The standard inside-out surgical sequence for a terrible triad injury of the elbow is: 1. Fixation of the coronoid fracture (or reattachment of the anterior capsule), 2. Fixation or replacement of the radial head, 3. Repair of the lateral collateral ligament (LUCL) to the lateral epicondyle. The medial collateral ligament (MCL) is only repaired or a hinged external fixator applied if the elbow remains unstable in extension after the lateral side is secured.
Question 858
Topic: Elbow & Forearm
A 34-year-old female sustains a coronal shear fracture of the distal humerus. Imaging demonstrates that the fracture involves both the capitellum and the lateral half of the trochlea in a single contiguous articular fragment. According to the Dubberley classification, this represents a Type 3 injury. What specific radiographic feature differentiates a Dubberley Type 3B from a Type 3A injury?
Correct Answer & Explanation
. Presence of posterior condylar comminution
Explanation
The Dubberley classification of coronal shear fractures divides them by extent: Type 1 involves the capitellum only, Type 2 includes the capitellum and the lateral trochlear ridge, and Type 3 involves the capitellum and trochlea as a single piece. The modifier A or B is added based on the absence (A) or presence (B) of posterior condylar comminution, which is critical because Type B injuries lack posterior cortical buttressing and often require specialized plating.
Question 859
Topic: Elbow & Forearm
A 28-year-old male describes a sensation of his elbow 'clicking and giving way' when he tries to push himself up from an armchair. Physical exam reveals apprehension and a clunk with a supination, valgus, and axial compression load applied to the elbow as it is moved from extension to flexion. What is the primary ligamentous restraint that is deficient, and what is its anatomic insertion on the ulna?
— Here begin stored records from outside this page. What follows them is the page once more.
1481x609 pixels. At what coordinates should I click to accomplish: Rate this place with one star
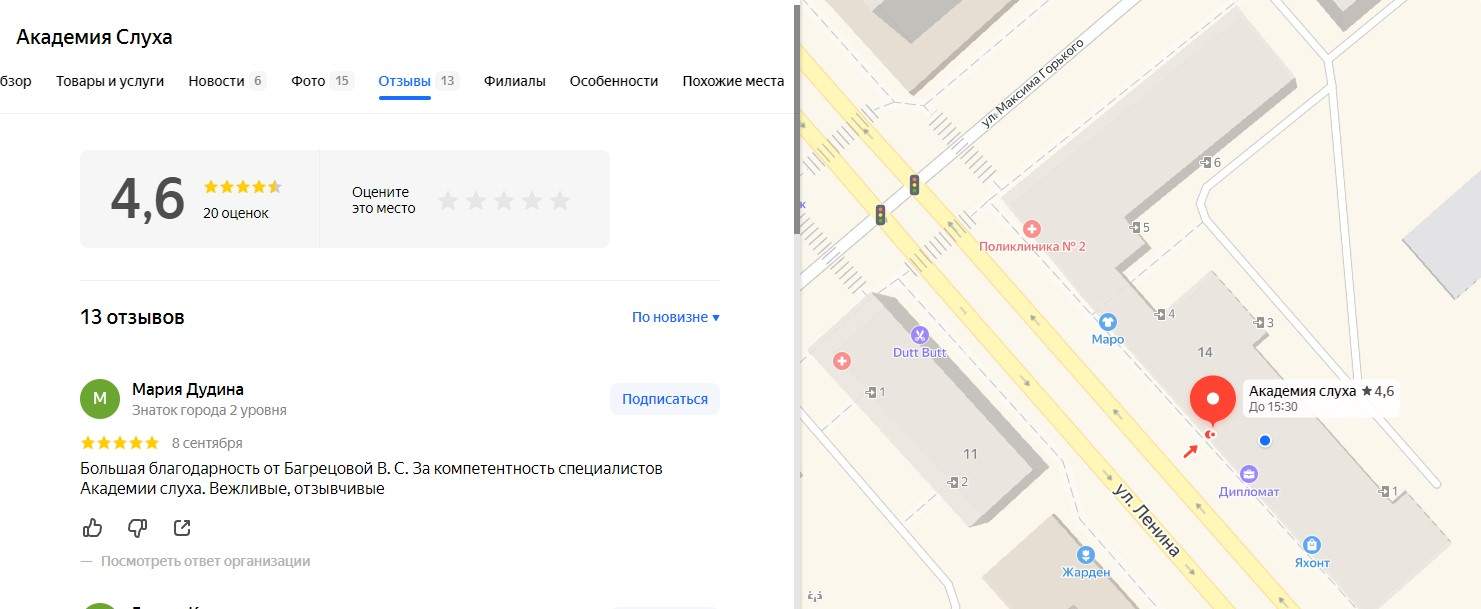tap(448, 201)
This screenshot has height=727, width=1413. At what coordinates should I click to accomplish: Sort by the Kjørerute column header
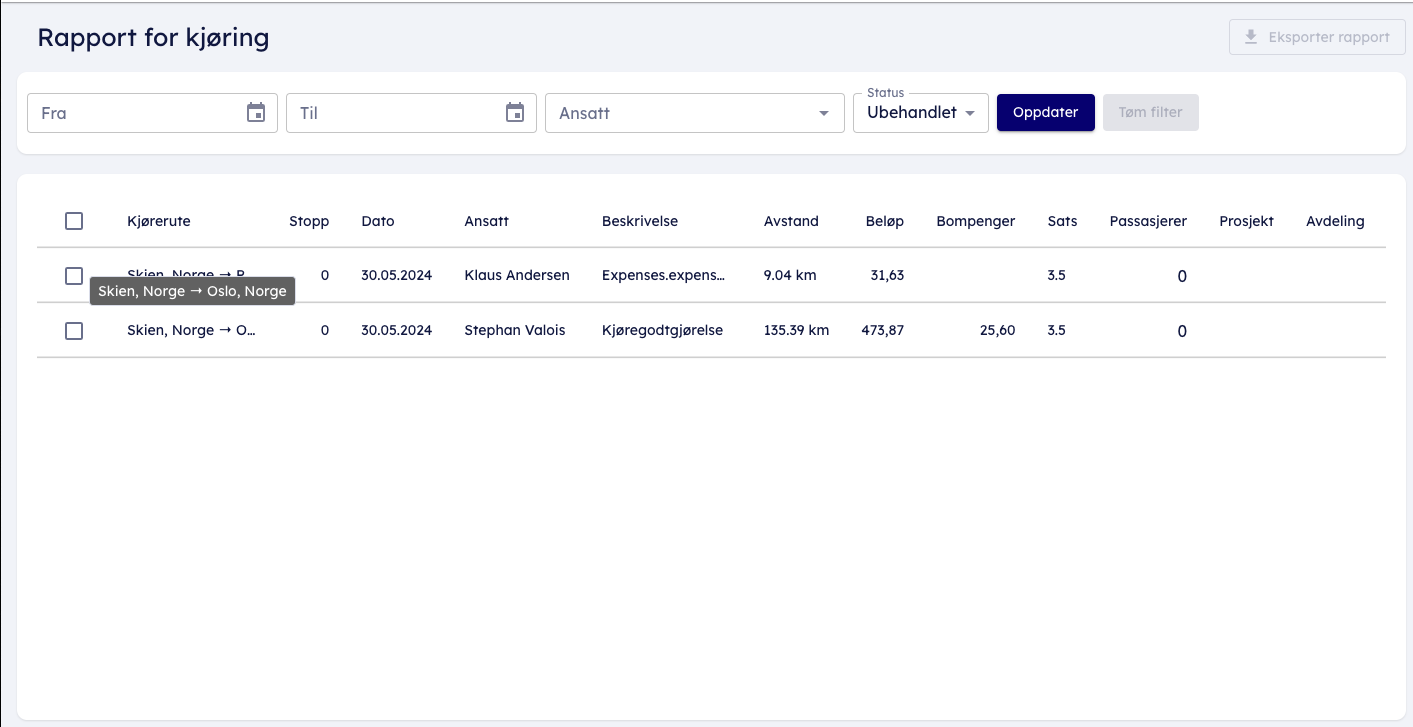pos(159,221)
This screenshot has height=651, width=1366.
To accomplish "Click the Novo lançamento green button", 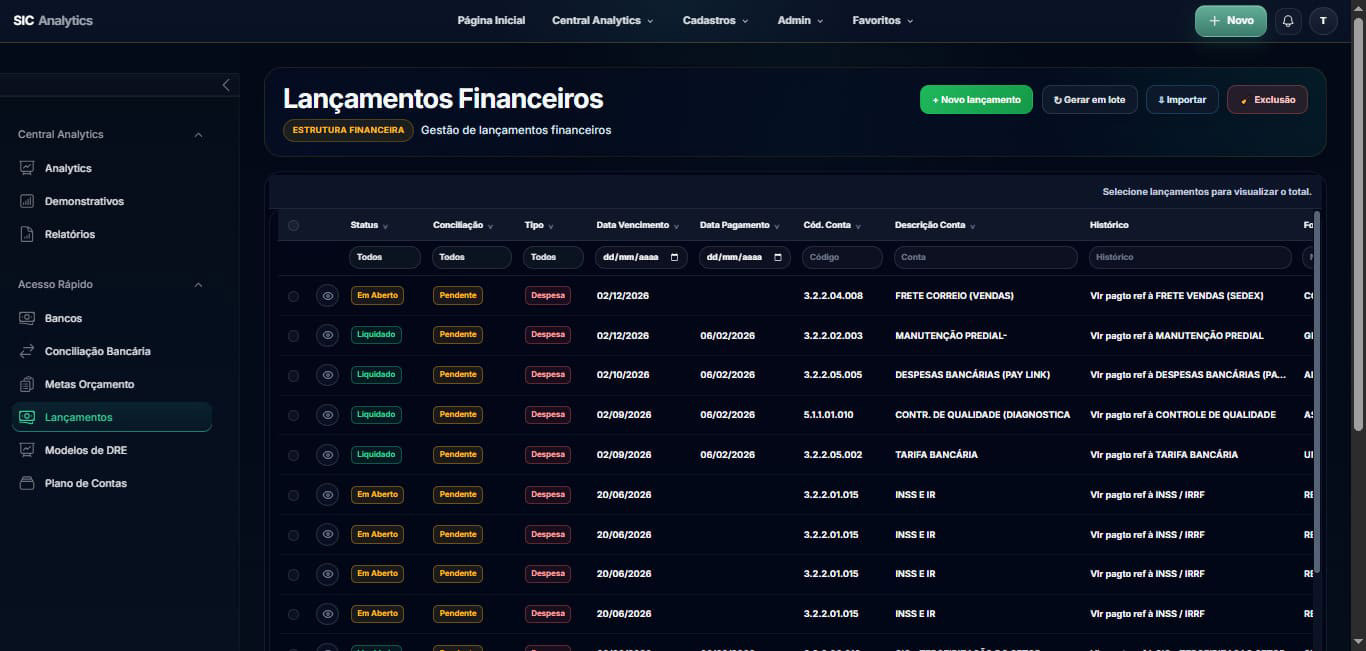I will coord(976,100).
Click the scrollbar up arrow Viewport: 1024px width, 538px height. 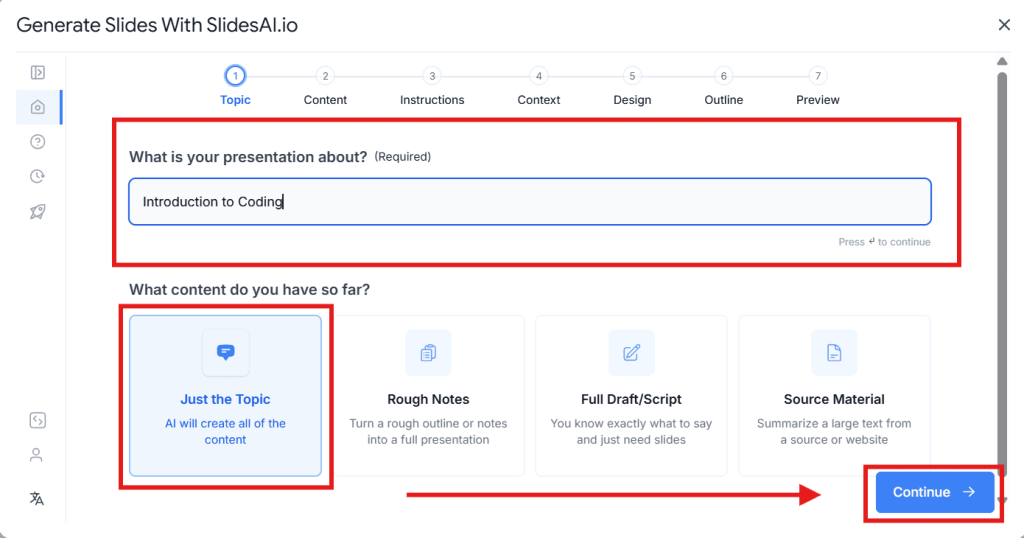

Correct Answer & Explanation
. Lateral ulnar collateral ligament; supinator crest of the ulna
Explanation
The patient is presenting with Posterolateral Rotatory Instability (PLRI) of the elbow. The primary deficient structure is the Lateral Ulnar Collateral Ligament (LUCL). The LUCL originates from the lateral epicondyle, blends with the annular ligament, and inserts on the supinator crest of the proximal ulna. Its incompetence allows the radial head and proximal ulna to subluxate posterolaterally away from the humerus.
Question 860
Topic: Elbow & Forearm
A 45-year-old female falls on her outstretched hand. Radiographs confirm an elbow dislocation, a comminuted radial head fracture, and a Type II coronoid fracture.
According to standard surgical protocols for this 'terrible triad' injury, what is the most appropriate sequence of repair to restore elbow stability?
Correct Answer & Explanation
. Coronoid fixation/capsular repair, radial head fixation/replacement, LUCL repair
Explanation
The classic 'terrible triad' of the elbow includes an elbow dislocation, radial head fracture, and coronoid fracture. The widely accepted surgical protocol described by Pugh and McKee recommends repairing structures from deep to superficial, typically starting anteriorly: 1) Coronoid fixation or anterior capsule repair to restore the anterior buttress, 2) Radial head ORIF or arthroplasty, 3) LUCL repair to the lateral epicondyle, and 4) MCL repair or application of a hinged external fixator if the elbow remains unstable after the first three steps.